E por que nenhum estava aberto? Eu caminhava sem parar, o medo
crescendo, a necessidade aumentando.
Isso me fez lembrar de uma ocasião em que eu estava apertada para ir
ao banheiro e não encontrava nenhum estabelecimento aberto. Batia pernas
feito uma louca pelas ruas, em busca de um bar ou café onde me deixassem
entrar. Ficando cada vez mais desesperada ao ver os edifícios fechando suas
portas e as pessoas fechando suas caras para mim. Nenhum lugar, literalmente
nenhum, que me valesse. Mais uma vez, experimentei a mesma sensação de
desamparo, frustração e necessidade insuportável, excruciante.
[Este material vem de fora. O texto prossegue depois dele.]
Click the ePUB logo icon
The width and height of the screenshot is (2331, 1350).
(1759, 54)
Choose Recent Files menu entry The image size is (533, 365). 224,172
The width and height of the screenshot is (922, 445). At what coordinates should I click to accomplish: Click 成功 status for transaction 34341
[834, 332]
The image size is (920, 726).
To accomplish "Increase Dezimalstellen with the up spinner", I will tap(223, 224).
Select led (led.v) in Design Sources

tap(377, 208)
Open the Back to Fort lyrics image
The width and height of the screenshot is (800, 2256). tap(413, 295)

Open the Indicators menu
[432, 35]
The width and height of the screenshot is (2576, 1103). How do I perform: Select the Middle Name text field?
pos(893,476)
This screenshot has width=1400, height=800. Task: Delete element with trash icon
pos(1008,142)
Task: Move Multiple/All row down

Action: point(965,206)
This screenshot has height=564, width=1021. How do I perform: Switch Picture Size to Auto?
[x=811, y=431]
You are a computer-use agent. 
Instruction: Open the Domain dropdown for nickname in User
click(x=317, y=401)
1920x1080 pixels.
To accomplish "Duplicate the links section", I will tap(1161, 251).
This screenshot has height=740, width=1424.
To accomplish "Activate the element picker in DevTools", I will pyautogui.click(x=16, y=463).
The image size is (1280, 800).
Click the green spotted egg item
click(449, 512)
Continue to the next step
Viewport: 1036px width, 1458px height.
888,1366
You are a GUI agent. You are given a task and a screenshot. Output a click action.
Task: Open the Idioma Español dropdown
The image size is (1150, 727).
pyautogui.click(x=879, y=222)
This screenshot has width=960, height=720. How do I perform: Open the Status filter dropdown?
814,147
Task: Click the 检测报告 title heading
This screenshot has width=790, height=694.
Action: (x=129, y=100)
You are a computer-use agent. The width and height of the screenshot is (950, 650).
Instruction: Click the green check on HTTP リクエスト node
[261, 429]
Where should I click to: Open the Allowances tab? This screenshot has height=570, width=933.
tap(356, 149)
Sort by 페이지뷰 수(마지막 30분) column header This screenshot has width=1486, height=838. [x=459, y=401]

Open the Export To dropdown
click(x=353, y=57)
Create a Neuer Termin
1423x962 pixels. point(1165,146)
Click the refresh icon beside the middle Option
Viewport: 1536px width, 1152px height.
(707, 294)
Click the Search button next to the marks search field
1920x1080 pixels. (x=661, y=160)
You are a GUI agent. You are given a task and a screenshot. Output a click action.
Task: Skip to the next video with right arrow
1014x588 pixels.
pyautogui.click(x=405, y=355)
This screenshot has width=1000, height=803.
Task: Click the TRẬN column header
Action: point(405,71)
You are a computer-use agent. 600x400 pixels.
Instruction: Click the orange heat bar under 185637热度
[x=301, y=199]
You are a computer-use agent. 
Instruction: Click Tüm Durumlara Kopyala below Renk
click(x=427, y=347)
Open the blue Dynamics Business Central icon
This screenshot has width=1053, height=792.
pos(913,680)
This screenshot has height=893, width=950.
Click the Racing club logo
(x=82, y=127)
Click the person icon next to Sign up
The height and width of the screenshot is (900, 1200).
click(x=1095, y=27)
Para minha inquietação, cada bar a que eu ia estava fechado, o que me
dava um frio no estômago.
Vai para casa.
Vai se foder.
— A que horas abrem os bares? — perguntei à queima-roupa a um
homem que ia apressado para o trabalho.
— Às dez e meia — respondeu ele, sobressaltado.
— Todos? — murmurei.
— Todos — assentiu, me dando um olhar de estranheza que, em outras
circunstâncias, teria me matado de vergonha.
Mas a Irlanda não tinha a fama de ser uma nação de beberrões?,
pensei, confusa. Que diabo de nação de beberrões é essa, em que os bares
abrem às dez e meia, quando o dia já está quase chegando ao fim?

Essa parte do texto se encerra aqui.